## begin Text
Daniel Ellsberg, the heroic whistleblower once famously described as ‘the most dangerous man in America’, is shoehorned into a couple of brief moments in Steven Spielberg’s new film The Post. Distracted by other things, such as recalibrating history to suit the presence of his marquee actors – Meryl Streep and Tom Hanks – the director grudgingly concedes that Ellsberg might have had something to do with this whole Pentagon Papers thing, given he, you know, was the person who risked his life to leak it.
A greater hero, Spielberg emphasises, was a well-to-do, VIP-wooing blue blood with a fondness for hosting cocktail soirees. This is Kay Graham (Meryl Streep), publisher of The Washington Post. She put down her martinis to contemplate difficult decisions, i.e. to publish or not to publish, which in Spielberg’s hands naturally involve streams of slickly contrived dialogue (“The press was formed for the governed, not the government”) and invoke mention of the founding fathers.
Graham rubs up against a howlingly sexist industry/society, where blokes call the shots and women look admiringly at her, from outside meeting rooms, whenever she busts up a sausage convention – which is every time she enters a meeting room. Some of that sexism creeps into the film itself: her character’s screen time is eaten up by undeserving men, while the worthiest of all (Ellsberg) is relegated to the sidelines.
The core of The Post is two people flapping their arms in furious agreement.
You could argue The Post’s focus lies elsewhere; that this a different take on the story. And yet it opens as a tale specifically framed about the war, The Pentagon Papers and and the whistleblower’s efforts. Graham is introduced only after vision of soldiers trampling through a jungle in the rain, then an introduction to the duplicitous Secretary of Defense, Robert McNamara (Bruce Greenwood) then a (rare) scene-setting moment with Ellsberg.
## end Text
## begin Information given
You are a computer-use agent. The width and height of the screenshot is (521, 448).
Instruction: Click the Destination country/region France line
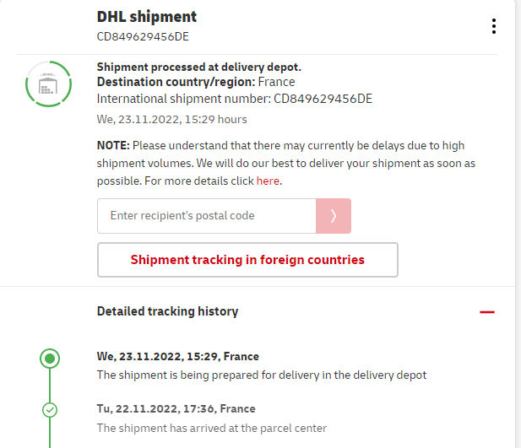pyautogui.click(x=196, y=82)
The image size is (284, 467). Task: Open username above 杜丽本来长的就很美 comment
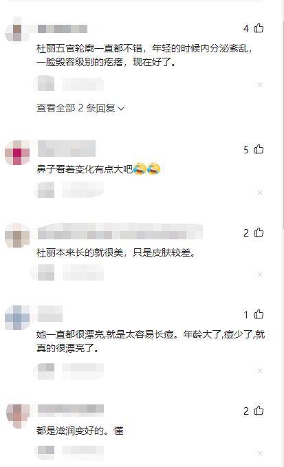click(x=120, y=232)
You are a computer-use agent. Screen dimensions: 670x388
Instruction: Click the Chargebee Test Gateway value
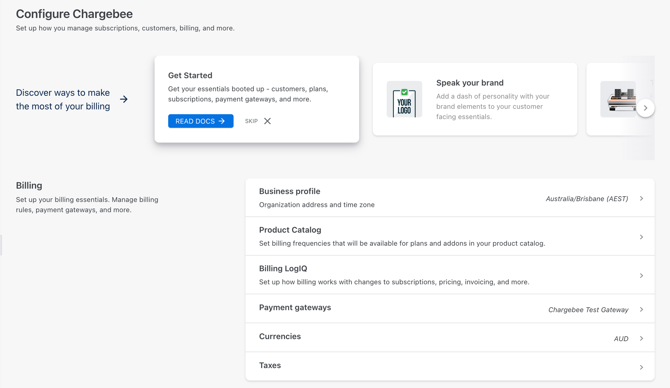[x=588, y=310]
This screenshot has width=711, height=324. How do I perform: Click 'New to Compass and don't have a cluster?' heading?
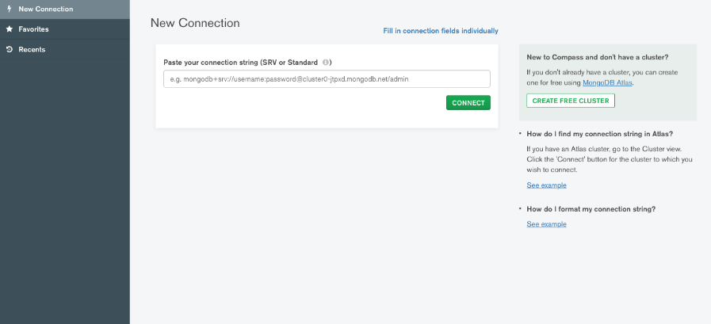click(x=598, y=57)
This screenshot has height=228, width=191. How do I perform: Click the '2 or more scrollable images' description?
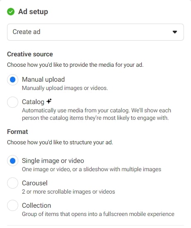tap(68, 192)
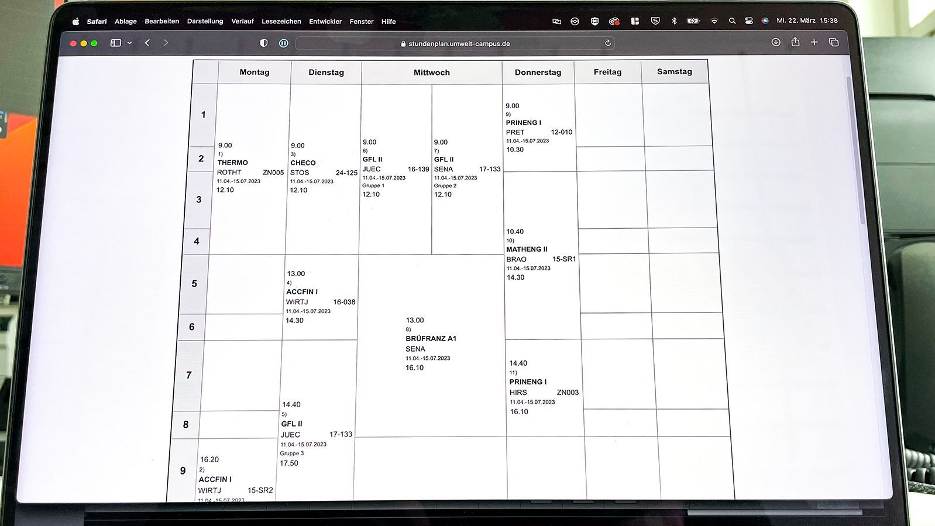Expand the tab group dropdown arrow

tap(129, 43)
## end Information given
Directions ::
1. Write out the passage of the review of The Post that begins with the words "A greater hero, Spielberg" and ends with the words "to the sidelines.", copying it word for word.
2. According to the review of The Post, which actor plays Robert McNamara in the film?
3. Decide whether each statement agrees with the review of The Post, answering yes or no and quoting the words of the review that settle it: (a) Meryl Streep and Tom Hanks are named as the film's marquee actors. (b) The film opens with Kay Graham before any other character or scene. (c) Daniel Ellsberg was once described as "the most dangerous man in America."

Task-by-task results ::
1.
A greater hero, Spielberg emphasises, was a well-to-do, VIP-wooing blue blood with a fondness for hosting cocktail soirees. This is Kay Graham (Meryl Streep), publisher of The Washington Post. She put down her martinis to contemplate difficult decisions, i.e. to publish or not to publish, which in Spielberg’s hands naturally involve streams of slickly contrived dialogue (“The press was formed for the governed, not the government”) and invoke mention of the founding fathers.
Graham rubs up against a howlingly sexist industry/society, where blokes call the shots and women look admiringly at her, from outside meeting rooms, whenever she busts up a sausage convention – which is every time she enters a meeting room. Some of that sexism creeps into the film itself: her character’s screen time is eaten up by undeserving men, while the worthiest of all (Ellsberg) is relegated to the sidelines.

2. Bruce Greenwood.

3.
(a) Yes: "the presence of his marquee actors – Meryl Streep and Tom Hanks"
(b) No: "Graham is introduced only after vision of soldiers trampling through a jungle in the rain"
(c) Yes: "once famously described as ‘the most dangerous man in America’"